Croatia
- Union: Croatian Rugby Federation
- Head coach: Petra Druskovic
- Captain: Ela Avramović
| First colours |

World Rugby ranking
- Current: 42 (as of 23 March 2026)
- Highest: 31 (2025)
- Lowest: 42 (2026)

First international
- Croatia 37–5 Bulgaria

Biggest win
- Croatia 37–5 Bulgaria

Biggest defeat
- Croatia 5–55 Georgia

= Croatia women's national rugby union team =

The Croatia women's national rugby union team are a sporting side that represents Croatia in rugby union.
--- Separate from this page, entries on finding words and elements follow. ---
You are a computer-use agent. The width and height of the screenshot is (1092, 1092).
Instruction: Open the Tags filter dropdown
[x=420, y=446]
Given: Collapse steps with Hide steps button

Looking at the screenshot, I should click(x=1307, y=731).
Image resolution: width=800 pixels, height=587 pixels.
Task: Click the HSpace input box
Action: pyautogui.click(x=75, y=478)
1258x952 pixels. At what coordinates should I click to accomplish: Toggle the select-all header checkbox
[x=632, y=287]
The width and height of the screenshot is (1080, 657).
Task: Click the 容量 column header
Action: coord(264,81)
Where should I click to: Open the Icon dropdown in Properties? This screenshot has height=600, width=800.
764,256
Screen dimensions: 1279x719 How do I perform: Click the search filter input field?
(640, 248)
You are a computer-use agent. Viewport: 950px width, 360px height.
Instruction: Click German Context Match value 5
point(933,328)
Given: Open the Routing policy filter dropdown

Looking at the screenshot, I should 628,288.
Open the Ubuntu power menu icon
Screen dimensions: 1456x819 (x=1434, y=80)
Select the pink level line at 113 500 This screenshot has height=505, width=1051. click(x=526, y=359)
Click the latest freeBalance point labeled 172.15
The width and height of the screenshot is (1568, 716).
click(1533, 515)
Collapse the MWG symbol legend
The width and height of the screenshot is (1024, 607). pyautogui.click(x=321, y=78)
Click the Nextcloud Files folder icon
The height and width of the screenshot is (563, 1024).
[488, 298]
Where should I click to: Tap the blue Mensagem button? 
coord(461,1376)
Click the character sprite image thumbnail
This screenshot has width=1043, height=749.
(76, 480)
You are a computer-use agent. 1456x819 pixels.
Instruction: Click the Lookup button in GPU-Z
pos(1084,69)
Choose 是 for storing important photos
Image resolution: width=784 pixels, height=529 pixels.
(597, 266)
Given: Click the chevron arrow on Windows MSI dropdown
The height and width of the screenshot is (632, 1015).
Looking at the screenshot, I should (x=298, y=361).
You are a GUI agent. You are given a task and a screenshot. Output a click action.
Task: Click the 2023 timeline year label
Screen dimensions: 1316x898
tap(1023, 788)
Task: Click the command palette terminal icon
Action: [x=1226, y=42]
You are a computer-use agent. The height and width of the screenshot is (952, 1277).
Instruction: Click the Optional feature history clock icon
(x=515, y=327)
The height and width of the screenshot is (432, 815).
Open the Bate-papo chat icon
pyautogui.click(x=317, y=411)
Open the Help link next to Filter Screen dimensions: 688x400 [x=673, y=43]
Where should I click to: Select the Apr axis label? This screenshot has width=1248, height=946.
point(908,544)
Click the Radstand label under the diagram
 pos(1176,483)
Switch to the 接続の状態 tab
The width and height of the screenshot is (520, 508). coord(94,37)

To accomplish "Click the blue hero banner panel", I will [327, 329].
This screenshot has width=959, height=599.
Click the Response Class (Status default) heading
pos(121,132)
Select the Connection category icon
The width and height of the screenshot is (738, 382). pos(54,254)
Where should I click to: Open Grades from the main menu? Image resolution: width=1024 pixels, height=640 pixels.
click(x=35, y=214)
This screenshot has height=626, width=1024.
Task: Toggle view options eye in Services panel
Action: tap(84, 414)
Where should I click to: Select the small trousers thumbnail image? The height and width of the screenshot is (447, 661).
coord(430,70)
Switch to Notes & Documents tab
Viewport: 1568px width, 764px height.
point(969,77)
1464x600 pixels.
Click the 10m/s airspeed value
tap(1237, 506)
They played their first test match in 2023.

== History ==
Croatia played hosts to Bulgaria in both sides first-ever test match on 2 December 2023 at Sinj. They ran in seven tries and made one successful conversion to win the match 37–5.

== Results ==

=== Results summary ===

(Full internationals only, updated to 21 March 2026)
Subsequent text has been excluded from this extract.